Neste País, nascem hospitais privados onde se fecham maternidades e urgências. Por mera coincidência.

Neste País, os alunos rebeldes já têm autoridade sobre os professores e em dias maus até lhes batem.

Neste País, há comentadores que só descobrem o fascismo quando este interfere com o fumo do seu cigarro ou o seu umbigo intelectual.

Neste País, já há boas famílias na lista de cabazes das câmaras municipais. Não por cunha, mas por fome.

Neste País, substituíram-se os valores de uma sociedade pelos valores individuais.

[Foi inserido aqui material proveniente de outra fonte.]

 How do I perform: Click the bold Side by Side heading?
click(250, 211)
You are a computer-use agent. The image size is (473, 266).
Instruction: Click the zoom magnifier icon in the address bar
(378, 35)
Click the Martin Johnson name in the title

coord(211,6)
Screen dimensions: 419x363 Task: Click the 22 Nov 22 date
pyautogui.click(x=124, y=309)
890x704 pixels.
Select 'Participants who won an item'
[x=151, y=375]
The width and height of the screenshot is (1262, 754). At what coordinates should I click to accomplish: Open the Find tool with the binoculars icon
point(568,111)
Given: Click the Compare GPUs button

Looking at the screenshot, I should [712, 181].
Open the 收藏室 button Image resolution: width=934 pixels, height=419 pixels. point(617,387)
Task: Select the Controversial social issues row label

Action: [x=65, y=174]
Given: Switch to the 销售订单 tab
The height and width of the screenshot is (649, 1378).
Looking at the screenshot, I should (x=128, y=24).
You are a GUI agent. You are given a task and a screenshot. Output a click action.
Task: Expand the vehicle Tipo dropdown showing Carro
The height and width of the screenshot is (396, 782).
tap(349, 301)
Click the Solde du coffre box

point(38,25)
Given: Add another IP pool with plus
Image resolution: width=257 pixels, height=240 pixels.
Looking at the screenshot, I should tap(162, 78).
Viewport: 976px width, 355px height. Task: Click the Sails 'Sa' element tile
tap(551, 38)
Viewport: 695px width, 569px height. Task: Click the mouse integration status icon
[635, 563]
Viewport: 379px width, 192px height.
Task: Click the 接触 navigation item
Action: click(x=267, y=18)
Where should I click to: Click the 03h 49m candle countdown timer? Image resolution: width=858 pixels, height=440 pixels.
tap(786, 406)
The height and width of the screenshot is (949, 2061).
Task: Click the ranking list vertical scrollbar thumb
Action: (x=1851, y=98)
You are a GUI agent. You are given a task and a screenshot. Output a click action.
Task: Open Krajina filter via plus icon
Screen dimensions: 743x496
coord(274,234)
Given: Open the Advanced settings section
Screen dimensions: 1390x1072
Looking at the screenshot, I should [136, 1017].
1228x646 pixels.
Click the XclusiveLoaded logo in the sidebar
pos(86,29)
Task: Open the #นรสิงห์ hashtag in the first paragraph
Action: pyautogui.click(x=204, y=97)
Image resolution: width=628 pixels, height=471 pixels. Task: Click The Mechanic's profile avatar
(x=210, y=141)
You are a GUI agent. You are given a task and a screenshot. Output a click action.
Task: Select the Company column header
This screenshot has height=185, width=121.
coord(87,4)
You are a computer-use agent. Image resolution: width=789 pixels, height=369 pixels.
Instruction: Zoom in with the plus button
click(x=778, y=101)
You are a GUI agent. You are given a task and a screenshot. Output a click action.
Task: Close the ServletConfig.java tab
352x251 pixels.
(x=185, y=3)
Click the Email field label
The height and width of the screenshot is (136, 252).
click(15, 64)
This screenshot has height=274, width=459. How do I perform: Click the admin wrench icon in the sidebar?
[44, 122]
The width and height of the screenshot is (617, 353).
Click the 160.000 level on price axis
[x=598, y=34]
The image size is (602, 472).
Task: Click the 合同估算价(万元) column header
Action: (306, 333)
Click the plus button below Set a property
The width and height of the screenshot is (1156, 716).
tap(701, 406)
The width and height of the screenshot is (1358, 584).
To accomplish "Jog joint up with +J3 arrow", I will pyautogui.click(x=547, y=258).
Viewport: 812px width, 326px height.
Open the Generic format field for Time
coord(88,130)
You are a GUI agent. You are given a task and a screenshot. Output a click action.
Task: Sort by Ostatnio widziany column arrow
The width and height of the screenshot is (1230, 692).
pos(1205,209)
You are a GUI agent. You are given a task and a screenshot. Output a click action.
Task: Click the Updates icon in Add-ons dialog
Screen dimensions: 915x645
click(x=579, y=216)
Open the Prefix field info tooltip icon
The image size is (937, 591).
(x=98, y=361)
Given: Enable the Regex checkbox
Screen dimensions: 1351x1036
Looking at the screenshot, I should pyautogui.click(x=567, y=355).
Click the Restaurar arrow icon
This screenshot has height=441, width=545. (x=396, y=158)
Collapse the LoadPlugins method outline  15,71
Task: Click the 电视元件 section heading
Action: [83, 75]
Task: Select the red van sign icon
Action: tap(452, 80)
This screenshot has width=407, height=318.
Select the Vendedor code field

Daí a frase «eu tenho os meus valores».

Neste País, prometer raramente significa cumprir. O «prometer» à portuguesa dura o tempo que se demorar a arranjar uma boa desculpa para esquecer.

Neste País, desertifica-se o interior e instalam-se lá casinos, a ver se isto vai a jogar.

Neste País, o líder da oposição promete chegar ao poder e desmantelar o Estado em seis meses. Isto sem reparar que alguém o fará por ele antes que ele sequer tente.

Neste País, sinónimo de progresso e modernidade é sair no New York Times por causa do vinho e das pousadas. Ah! E porque o Douro agora é very tipical.

Neste País, os bancos taxam-nos a vida a juros altíssimos e comissões fartas enquanto eles financiam a sua vidinha em família.

Neste País, o dito socialismo e a dita social-democracia governam desde o 25 de Abril como se o passado não fosse com eles.

Neste País, o fascismo não está no Governo, na Economia nem na Justiça. Não estica o braço nem rapa a moleirinha. O fascismo não tem rosto. Conspira nos corredores e gabinetes. Veste Armani e bebe no Lux.

Neste País, há empresas que racionam a água, o papel-higiénico e as palavras dos seus empregados.

Neste País, há mulheres que só têm emprego se assinarem contratos onde se comprometem a não engravidar nos próximos 10 anos.

Neste País, há empresários e industriais medievais, a pagar salários de terceiro mundo aos trabalhadores com quem comem e contam anedotas, lado a lado e desengravatados, no jantar de Natal da empresa. Antes de anunciar a próxima «reestruturação».

Neste País, há entidades e empresas insuspeitas que ouvem todos os nossos telefonemas e lêem todo o nosso correio electrónico.

Neste País, a fidelidade tem crédito e a lealdade morreu solteira.

Neste País, promove-se o salto à Vara como modalidade olímpica de sobrevivência.

Neste País, dá vontade de fugir para o Portugal que só vem no mapa da Imprensa internacional.”